The DWP has investigated 69 suicides of benefits claimants since 2014, but is likely to have missed many more, the National Audit Office (NAO) revealed in a report today. The DWP refused to disclose this fact in the past because it would have cost more than £600 to count all the deaths.
The damning report was compiled by the NAO at the request of former Work and Pensions Committee chair Frank Field, after the DWP refused to look into the matter because it would have cost more than £600.
This figure is the limit above which a government department can choose to refuse to respond to a Freedom of Information request on cost grounds, if it chooses.
Field tabled a parliamentary question back in September 2019, asking
“How many inquests relating to benefits claimants who have ended their life by suicide her Department (Department for Work & Pensions) has submitted evidence to since 2013; and in how many inquests it was ruled that the policies of her Department were partly responsible for the deceased person’s state of mind.”

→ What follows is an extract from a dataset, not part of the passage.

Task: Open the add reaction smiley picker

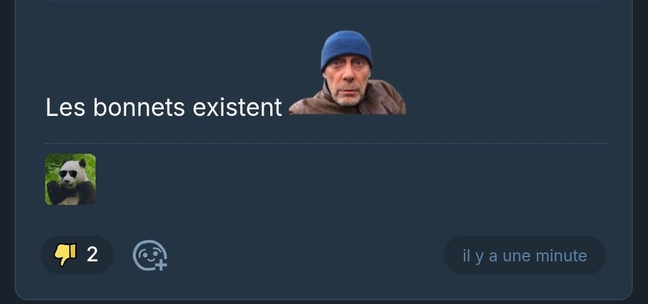Action: click(x=148, y=255)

The DWP refused to provide the information, saying:
“Unfortunately, the information requested is not held centrally and is therefore unavailable without incurring a disproportionate cost.”

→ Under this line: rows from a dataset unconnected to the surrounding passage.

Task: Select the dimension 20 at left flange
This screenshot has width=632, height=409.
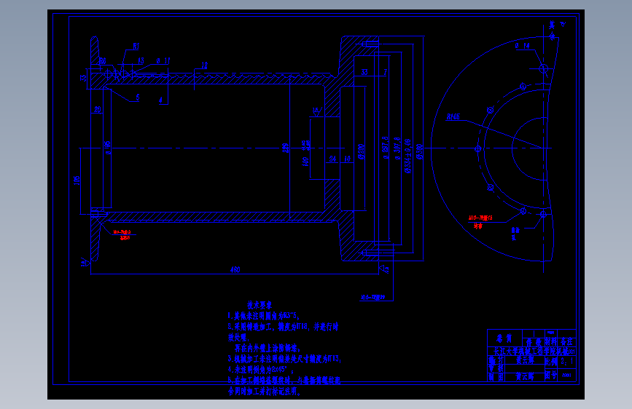Action: click(x=98, y=109)
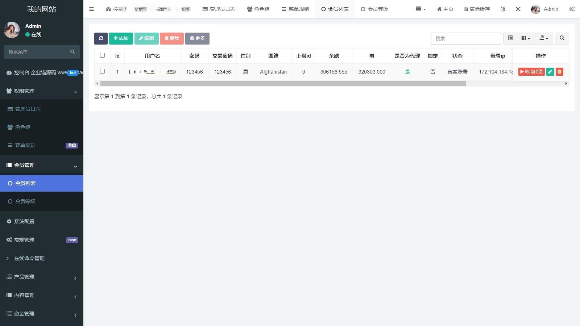580x326 pixels.
Task: Click the green pencil edit icon in row
Action: [550, 72]
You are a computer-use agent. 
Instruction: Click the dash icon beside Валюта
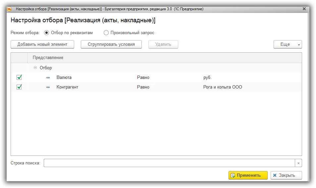[48, 78]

Field then asked the NAO to look into the matter.
The NAO looked only at information already held by the DWP.
It found that the DWP had carried out 69 Internal Process Reviews (IPRs) related to claimant suicides since 2014.
IPRs gather evidence and then make recommendations about how the DWP can act differently in the future
However, the NAO found that the DWP had no system for checking whether the recommendations are ever put into practice, so they do not know whether further suicides have occurred because changes were not implemented.
21 of the IPRs were completed between April and November 2019, compared with only 13 in 2018 and two in 2017.
This suggests that the DWP has only just begun to take the matter seriously as a result of increased media scrutiny.
The NAO also found that until 2016 there was no central point through which coroners could communicate with the DWP, meaning that many coroners concerns were only reported locally.
Even though the DWP set up a ‘coroners focal point’ in 2016 for coroners to report deaths to them, it made so little effort to inform coroners of its existence that many still do not use it.
Only 9 of the IPRs resulted from a coroner contacting the DWP.
In the other 60 cases it was protests from relatives or media attention that prompted the DWP to investigate.
The IPR also concluded that “It is highly unlikely that the 69 cases the Department has investigated represents the number of cases it could have investigated in the past six years”
It believes that the DWP does not have a reliable record of all the contacts it has received from coroners and that there will have been cases where coroners contacted a local jobcentre and no further action was ever taken.
The likely figure for suicides in which the DWP was implicated is therefore likely to be considerably higher than the 69 cases which the NAO has uncovered.
The urgent need for an independent review of claimants deaths is now undeniable.
Whether it will ever happen whilst the DWP holds claimants’ lives so cheaply is another matter.